→ Listed entries

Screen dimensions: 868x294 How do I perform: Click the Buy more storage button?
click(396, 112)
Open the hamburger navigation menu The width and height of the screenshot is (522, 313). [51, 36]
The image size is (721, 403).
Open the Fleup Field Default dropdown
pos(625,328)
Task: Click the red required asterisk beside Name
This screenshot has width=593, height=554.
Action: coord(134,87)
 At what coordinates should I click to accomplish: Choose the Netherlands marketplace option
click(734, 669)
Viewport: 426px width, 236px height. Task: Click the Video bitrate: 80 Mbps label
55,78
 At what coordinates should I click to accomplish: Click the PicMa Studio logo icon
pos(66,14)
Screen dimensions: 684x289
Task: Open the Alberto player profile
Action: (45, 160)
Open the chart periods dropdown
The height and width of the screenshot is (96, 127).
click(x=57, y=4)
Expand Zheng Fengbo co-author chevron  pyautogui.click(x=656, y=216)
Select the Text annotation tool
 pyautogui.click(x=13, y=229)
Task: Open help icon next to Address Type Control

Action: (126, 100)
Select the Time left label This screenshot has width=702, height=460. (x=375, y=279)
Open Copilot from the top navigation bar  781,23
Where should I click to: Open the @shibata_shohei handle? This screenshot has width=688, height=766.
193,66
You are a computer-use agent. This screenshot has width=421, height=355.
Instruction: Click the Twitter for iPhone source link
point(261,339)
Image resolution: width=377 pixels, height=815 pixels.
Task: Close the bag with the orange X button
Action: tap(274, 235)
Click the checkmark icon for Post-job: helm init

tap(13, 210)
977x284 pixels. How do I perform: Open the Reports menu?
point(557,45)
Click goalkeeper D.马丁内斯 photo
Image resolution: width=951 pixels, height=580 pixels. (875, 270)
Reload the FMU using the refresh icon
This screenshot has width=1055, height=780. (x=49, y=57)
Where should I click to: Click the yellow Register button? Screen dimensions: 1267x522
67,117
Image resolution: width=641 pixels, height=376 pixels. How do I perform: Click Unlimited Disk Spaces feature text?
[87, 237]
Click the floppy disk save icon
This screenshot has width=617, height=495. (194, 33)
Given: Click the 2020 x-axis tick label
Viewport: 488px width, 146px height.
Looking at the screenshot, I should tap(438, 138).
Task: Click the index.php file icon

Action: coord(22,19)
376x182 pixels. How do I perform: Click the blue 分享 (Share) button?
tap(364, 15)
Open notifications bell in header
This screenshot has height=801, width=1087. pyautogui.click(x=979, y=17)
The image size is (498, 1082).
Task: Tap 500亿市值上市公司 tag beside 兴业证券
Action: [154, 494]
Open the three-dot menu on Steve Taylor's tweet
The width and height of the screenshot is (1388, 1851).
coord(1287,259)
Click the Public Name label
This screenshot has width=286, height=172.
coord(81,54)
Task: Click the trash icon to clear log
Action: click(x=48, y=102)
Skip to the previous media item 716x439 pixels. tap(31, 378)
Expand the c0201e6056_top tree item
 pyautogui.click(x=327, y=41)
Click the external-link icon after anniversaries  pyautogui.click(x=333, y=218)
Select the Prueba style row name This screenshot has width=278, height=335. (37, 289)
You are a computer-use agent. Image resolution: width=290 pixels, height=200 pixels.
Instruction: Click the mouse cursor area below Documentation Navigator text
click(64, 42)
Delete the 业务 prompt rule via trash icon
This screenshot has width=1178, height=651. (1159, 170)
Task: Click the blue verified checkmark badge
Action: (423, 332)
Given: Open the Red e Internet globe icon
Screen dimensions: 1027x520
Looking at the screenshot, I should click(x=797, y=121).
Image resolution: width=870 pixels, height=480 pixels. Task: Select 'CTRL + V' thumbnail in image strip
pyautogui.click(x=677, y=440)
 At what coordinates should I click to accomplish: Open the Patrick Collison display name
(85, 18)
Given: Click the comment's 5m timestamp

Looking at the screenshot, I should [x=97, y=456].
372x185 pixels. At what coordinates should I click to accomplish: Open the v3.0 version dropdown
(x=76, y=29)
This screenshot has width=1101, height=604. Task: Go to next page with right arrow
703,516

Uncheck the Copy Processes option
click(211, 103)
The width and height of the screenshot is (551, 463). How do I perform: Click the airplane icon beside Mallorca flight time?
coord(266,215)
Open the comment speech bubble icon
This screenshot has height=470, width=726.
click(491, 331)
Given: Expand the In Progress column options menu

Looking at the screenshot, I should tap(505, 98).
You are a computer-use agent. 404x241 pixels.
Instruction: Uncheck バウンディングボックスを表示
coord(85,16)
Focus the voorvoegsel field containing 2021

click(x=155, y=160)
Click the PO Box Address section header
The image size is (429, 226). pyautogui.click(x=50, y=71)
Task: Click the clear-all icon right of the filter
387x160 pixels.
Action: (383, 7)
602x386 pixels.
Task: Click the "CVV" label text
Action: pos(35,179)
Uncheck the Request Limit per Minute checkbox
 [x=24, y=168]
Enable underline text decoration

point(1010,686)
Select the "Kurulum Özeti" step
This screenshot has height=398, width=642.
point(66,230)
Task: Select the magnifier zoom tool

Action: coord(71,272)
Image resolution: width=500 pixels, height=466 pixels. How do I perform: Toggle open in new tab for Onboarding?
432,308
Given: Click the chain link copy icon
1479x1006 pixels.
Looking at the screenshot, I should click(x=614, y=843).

→ Work task
Within the data, how many lines hold the string "computer"? Answer with the number and nothing more.

→ Answer area
3